First, over the duration of battles Grant’s per capita losses were less than Lee’s. It’s pretty simple to see that fact. If Grant had been anything close to using Lee’s tactics, far more Americans would have been killed.
Brands’ biography “The Man Who Saved the Union” gives data to make this clear. Grant’s autobiography also firmly established him as an early modern strategist (building upon his experience as quartermaster) who fully understood why professionals study logistics and how efficiencies pay off.
So the facts are in already and Lee clearly stands worse on casualty rates and brute force attempts.
Second, think about the irony of the propaganda against Grant, the false projection of Lee’s atrocities, meant to denigrate the actual brilliant leader and victor of the whole war.
The pro-slavery militant states seceded and declared war, then high casualty rates caused by their own leadership tactics (expressly ordering the butchering of U.S. soldiers) were attempted to be blamed on… their sworn target of attack, the United States.
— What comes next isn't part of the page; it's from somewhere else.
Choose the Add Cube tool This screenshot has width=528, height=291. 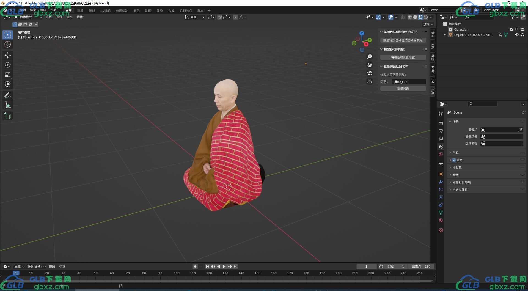(x=8, y=116)
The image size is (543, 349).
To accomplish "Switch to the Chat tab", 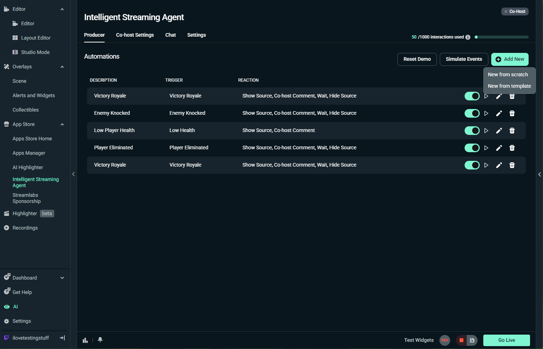I will click(x=170, y=35).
It’s easy to see why pro-slavery historians have for so long tried to project this “butcher” label onto the wrong man and away from those who had started a war to expand slavery Westward. Grant clearly had more quickly and decisively defeated Lee compared to anyone before him. The “heritage” revisionists hate Grant for that simple fact alone.
Who was the real butcher?
Think about the fact that Grant not only was a brilliant war-time tactician, he was the father of the civil rights movement after he ended war. He literally both stopped the pro-slavery Generals butchering Americans and then pivoted and worked on a foundation of civil rights to protect against the tribal southern militias (e.g. KKK); after emancipation and from a political role he again stopped the butchering (e.g. KKK).
Let’s look now at Chernow’s seminal new work because it often gets cited as the most definitive study yet. He seems very decisively to neutralize a lot of anti-Grant propaganda with rich first-person source material. It establishes clearly how Grant thought deeply both strategically and tactically how to end the war quickly and minimize suffering:
Start with how Grant is described as reflecting upon battles solemnly, highly concerned with the rate of casualties after doing everything he could to be mindful and transparent of the costs.
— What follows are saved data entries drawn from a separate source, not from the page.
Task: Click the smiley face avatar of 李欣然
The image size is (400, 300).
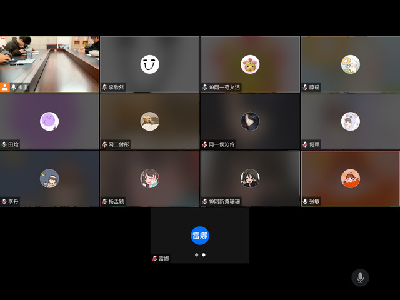Action: 150,64
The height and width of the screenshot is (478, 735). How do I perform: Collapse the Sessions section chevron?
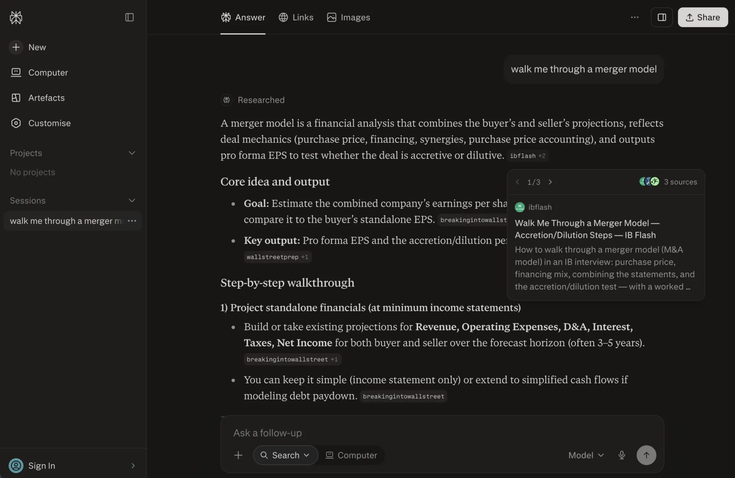coord(132,200)
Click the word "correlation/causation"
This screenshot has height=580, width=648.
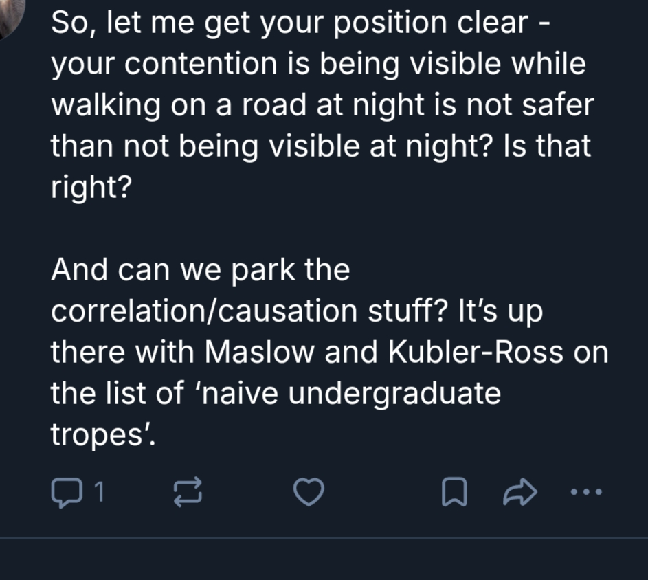pyautogui.click(x=205, y=311)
Conversely then we see pro-slavery Confederate General Lee intentionally delaying aid to wounded soldiers who lay exposed and dying on a battlefield. The traitorous Lee maintained a butcher’s mentality through the war, using inhumane tactics against non-whites as well as dehumanization of those who fought to protect the U.S. from its enemies.
To be clear here, as anyone literate in history should be able to say, Lee hated black Americans:
White supremacy was one of Lee’s most fundamental convictions.
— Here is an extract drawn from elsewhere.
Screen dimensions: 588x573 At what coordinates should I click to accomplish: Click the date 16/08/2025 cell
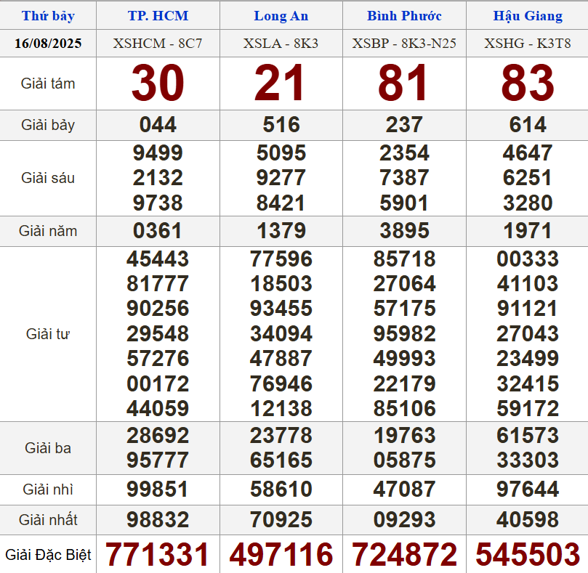48,44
And Lee wasn’t just awful as a white supremacist, he was the most awful and led some of the worst atrocities in American history.
He had his armies invade and capture civilians in order to… enslave Americans and turn them into property of foreigners.
During his invasion of Pennsylvania, Lee’s Army of Northern Virginia enslaved… Americans and brought them back to the South as property. Pryor writes that “evidence links virtually every infantry and cavalry unit in Lee’s army” to the abduction of… Americans, “with the activity under the supervision of senior officers.” Soldiers under Lee’s command at the Battle of the Crater in 1864 massacred black Union soldiers who tried to surrender.
Think about that for a long minute. Anyone honoring Lee is celebrating Americans captured by foreign invasion and made into slaves. Who really wants a school or a street in America named for a man who invaded to enslave Americans?
Chernow tells us also how Lee thought bureaucratic delays to aid would help him maximize suffering of Americans, very overtly butchering them and leaving them to die in the worst conditions because he was “intent on teaching a lesson to Grant”.
I have yet to find regrets or similar thoughts in Lee’s writings that achieve the moral high ground of Grant. Instead I find repeated references to this “teaching a lesson” mantra, such that butchering Americans was a pro-slavery political terror tactic.
Lee’s leadership not only never managed to capture any forces (frequently murdering prisoners of war instead). His peers (i.e. General Nathan Bedford Forrest, Lee’s counterpart in the Western Theater) were infamous instead for cruelly deceptive and inhumane tactics during war and later starting the KKK to spread terror campaigns nationally after the end of official hostilities (i.e. to this day Forrest, Arkansas is named for the pro-slavery anti-American terrorist).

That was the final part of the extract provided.